▶ _PROBLEM TO SOLVE_
Reproduce everything from the start of the rows down to the line containing "tap(806, 191)", word for word.

▶ _INPUT_
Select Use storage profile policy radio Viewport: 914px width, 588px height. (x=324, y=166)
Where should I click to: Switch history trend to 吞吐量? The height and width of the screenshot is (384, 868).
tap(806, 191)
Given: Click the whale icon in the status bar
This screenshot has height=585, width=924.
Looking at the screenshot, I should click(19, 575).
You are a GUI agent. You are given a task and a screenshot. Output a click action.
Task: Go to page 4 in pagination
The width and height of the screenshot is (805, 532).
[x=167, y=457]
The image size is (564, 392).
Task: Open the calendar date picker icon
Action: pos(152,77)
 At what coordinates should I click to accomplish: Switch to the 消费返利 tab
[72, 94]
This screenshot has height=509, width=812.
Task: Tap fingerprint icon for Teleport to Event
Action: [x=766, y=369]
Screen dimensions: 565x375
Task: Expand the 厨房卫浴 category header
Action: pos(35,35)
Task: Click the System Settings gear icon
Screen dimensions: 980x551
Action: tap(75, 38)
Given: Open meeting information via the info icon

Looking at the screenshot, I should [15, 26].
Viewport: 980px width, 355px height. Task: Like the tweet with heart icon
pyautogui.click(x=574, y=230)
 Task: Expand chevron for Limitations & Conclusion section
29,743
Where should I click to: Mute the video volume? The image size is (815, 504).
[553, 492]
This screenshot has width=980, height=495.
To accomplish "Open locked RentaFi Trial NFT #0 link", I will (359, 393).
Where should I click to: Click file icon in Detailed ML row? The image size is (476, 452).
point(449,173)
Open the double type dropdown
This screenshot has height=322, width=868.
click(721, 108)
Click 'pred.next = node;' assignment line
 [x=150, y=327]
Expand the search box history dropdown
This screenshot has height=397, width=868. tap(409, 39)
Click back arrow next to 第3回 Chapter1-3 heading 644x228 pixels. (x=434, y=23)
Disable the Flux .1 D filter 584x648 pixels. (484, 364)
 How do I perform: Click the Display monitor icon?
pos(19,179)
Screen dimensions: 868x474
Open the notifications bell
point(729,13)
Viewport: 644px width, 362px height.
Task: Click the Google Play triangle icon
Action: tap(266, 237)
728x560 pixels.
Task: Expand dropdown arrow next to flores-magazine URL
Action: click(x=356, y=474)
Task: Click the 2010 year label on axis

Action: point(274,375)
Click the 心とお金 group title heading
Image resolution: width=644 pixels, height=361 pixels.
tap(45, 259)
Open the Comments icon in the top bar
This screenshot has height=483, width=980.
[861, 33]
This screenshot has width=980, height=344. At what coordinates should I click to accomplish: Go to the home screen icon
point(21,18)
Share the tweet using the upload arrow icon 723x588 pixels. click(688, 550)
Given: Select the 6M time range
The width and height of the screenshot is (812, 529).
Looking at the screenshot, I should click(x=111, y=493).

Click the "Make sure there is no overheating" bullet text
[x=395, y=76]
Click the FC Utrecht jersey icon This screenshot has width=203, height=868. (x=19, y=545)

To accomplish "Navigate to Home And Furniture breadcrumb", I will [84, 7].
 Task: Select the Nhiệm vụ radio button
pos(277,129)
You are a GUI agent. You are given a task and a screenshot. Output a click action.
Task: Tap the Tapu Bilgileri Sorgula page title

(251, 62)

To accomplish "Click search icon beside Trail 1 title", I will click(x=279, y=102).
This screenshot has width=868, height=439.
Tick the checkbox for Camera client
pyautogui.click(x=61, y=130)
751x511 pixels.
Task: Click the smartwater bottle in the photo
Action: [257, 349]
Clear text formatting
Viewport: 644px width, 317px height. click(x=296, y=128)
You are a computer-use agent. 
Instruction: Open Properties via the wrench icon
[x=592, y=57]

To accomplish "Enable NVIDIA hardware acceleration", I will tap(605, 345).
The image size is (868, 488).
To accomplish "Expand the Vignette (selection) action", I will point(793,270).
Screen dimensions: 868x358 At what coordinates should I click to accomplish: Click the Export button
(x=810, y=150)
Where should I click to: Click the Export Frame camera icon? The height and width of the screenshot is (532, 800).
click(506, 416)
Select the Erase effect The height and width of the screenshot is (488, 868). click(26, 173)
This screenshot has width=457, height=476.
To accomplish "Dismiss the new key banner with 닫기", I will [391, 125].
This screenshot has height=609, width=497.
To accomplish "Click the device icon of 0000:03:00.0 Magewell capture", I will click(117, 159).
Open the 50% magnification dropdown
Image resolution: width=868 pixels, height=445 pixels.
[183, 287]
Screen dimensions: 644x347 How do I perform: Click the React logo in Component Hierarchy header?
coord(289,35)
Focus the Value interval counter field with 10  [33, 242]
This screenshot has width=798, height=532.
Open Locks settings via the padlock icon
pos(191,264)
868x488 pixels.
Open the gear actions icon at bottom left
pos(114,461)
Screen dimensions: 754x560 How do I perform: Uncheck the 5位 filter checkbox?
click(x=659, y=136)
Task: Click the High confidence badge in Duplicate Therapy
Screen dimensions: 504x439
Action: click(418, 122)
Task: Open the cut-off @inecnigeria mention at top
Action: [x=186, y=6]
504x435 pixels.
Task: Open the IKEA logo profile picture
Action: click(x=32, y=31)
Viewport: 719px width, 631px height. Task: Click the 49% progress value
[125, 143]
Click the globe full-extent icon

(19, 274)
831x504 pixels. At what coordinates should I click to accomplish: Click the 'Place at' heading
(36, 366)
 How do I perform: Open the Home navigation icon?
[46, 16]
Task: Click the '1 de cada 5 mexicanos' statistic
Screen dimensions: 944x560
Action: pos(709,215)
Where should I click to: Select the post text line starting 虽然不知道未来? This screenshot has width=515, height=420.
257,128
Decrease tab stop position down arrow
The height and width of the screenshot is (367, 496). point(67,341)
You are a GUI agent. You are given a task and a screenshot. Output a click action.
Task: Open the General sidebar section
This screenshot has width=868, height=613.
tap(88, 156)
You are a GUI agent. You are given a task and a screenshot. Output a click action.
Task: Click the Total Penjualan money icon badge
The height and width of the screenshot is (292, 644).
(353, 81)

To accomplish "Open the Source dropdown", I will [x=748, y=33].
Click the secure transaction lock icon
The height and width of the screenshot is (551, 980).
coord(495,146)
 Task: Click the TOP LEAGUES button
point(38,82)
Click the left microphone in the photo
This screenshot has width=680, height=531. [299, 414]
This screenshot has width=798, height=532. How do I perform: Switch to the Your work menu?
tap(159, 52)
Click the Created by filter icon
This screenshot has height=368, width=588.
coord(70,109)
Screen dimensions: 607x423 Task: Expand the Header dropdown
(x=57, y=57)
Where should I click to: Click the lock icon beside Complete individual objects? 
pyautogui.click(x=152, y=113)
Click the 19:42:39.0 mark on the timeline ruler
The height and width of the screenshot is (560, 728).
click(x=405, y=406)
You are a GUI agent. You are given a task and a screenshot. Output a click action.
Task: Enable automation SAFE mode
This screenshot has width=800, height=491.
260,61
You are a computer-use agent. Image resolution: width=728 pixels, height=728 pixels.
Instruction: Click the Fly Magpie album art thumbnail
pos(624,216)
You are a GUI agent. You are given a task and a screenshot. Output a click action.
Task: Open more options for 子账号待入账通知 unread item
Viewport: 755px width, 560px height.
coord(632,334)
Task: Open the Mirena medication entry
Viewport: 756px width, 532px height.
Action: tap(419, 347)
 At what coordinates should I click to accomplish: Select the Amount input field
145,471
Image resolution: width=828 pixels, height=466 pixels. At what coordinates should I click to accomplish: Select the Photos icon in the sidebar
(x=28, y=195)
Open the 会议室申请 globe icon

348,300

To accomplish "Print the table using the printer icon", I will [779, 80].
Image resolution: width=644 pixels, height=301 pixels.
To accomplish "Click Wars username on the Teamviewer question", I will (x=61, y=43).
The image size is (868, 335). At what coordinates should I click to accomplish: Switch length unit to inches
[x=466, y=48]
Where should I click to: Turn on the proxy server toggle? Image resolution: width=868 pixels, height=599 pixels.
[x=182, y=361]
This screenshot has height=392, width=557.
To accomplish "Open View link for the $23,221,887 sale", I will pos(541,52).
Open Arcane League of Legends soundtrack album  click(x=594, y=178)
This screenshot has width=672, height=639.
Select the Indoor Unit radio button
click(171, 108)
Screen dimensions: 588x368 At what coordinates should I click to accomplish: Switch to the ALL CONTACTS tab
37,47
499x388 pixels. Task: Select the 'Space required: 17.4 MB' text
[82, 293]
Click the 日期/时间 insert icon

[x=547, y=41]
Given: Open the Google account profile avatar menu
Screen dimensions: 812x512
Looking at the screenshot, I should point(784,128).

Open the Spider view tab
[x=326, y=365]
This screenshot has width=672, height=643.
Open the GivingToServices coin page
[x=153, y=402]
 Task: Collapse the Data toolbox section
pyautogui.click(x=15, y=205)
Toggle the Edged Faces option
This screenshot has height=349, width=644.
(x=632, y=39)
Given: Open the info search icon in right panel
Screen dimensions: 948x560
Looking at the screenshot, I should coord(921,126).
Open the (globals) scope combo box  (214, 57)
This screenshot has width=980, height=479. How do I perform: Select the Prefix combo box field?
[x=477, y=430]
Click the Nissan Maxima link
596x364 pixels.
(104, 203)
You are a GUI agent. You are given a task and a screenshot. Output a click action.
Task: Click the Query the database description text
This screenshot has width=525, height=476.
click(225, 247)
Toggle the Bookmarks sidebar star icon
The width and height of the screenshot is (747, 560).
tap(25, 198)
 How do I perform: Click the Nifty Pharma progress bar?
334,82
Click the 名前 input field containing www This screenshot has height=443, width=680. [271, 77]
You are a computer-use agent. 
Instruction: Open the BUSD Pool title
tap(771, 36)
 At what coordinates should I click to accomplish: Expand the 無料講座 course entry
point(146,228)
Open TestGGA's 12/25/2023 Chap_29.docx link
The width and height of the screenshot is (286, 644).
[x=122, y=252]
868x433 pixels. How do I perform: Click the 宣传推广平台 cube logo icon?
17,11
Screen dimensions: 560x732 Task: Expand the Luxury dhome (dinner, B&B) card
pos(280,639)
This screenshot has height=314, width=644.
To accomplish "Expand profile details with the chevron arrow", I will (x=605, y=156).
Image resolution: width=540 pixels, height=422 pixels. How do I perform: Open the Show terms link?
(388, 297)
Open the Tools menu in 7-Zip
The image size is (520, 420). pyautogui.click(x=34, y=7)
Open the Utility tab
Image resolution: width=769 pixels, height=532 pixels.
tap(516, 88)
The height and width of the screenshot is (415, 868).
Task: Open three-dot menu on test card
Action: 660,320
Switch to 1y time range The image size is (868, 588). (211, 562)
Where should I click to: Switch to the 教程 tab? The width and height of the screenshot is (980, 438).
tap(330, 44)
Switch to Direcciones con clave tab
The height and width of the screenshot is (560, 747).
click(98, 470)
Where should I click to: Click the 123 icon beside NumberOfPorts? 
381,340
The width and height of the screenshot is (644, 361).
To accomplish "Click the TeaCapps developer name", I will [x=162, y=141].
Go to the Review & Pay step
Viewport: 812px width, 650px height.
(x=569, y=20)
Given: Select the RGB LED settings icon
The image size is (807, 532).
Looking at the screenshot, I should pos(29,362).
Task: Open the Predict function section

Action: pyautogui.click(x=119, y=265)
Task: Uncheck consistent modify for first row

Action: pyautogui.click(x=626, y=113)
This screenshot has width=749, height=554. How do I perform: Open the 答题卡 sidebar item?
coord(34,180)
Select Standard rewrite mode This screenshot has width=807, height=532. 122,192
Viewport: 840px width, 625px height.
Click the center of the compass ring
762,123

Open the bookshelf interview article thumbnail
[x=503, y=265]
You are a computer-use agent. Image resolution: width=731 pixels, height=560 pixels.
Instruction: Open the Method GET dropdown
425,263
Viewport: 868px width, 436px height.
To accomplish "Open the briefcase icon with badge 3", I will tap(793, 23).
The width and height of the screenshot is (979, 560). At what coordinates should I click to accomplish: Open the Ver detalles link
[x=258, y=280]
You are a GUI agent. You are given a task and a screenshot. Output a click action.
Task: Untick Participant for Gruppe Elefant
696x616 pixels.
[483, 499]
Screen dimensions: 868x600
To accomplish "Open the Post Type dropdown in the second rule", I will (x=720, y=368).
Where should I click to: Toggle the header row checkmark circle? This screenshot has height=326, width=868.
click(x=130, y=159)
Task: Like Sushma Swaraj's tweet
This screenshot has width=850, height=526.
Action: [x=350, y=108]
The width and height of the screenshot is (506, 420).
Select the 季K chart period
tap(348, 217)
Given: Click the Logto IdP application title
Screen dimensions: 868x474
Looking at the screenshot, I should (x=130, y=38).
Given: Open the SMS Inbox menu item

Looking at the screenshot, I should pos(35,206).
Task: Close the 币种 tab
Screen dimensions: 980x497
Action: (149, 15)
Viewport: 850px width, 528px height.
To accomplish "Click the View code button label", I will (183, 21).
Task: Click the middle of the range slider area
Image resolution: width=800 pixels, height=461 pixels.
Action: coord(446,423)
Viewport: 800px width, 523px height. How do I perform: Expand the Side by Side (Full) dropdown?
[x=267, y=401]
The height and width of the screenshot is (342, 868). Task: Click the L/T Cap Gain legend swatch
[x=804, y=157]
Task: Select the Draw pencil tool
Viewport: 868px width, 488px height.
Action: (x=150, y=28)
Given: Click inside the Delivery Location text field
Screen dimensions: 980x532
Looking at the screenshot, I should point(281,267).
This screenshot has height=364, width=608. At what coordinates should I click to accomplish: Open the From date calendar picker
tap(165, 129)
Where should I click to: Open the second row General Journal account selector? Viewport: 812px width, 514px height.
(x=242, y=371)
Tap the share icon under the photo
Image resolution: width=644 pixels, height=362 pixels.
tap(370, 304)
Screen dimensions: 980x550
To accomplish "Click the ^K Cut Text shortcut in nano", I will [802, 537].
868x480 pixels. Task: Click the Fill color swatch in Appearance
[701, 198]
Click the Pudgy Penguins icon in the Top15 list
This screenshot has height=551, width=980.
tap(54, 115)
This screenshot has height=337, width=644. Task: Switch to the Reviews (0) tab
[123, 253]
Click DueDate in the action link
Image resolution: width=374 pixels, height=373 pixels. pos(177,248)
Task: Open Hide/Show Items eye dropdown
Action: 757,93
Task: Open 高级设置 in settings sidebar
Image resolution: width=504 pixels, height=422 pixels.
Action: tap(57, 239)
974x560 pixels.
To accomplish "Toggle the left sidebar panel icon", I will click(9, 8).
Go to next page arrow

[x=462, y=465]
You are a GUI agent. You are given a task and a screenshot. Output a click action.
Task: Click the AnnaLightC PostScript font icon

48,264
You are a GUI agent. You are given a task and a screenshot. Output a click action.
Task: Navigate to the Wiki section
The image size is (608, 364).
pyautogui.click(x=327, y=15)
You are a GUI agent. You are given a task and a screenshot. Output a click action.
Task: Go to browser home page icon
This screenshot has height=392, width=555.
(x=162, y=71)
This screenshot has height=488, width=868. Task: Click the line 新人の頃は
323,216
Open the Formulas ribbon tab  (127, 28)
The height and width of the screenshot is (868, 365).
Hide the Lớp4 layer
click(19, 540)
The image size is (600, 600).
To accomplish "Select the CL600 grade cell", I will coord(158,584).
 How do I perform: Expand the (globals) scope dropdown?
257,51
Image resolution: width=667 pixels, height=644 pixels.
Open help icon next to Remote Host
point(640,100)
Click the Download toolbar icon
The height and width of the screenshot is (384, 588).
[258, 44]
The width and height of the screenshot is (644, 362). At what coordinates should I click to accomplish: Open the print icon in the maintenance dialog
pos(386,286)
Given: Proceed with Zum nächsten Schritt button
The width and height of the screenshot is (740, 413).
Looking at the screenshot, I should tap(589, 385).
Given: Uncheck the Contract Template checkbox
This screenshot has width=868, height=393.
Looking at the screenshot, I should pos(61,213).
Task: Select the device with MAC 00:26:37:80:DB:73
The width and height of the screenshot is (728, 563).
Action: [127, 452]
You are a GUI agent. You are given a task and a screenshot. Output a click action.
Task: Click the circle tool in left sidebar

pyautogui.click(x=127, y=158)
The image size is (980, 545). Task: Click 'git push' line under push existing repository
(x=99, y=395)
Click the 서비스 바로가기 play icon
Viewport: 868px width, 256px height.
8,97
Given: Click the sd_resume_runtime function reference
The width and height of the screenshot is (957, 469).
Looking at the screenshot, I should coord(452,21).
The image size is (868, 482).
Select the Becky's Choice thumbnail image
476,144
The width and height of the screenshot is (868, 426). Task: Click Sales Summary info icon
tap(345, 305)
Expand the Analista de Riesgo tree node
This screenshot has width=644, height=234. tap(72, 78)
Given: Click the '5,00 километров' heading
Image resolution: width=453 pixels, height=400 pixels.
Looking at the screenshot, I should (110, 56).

▶ _SOLVED EXERCISE_
Select Use storage profile policy radio Viewport: 914px width, 588px height. (x=324, y=166)
Where should I click to: Switch history trend to 吞吐量? The height and width of the screenshot is (384, 868).
tap(806, 191)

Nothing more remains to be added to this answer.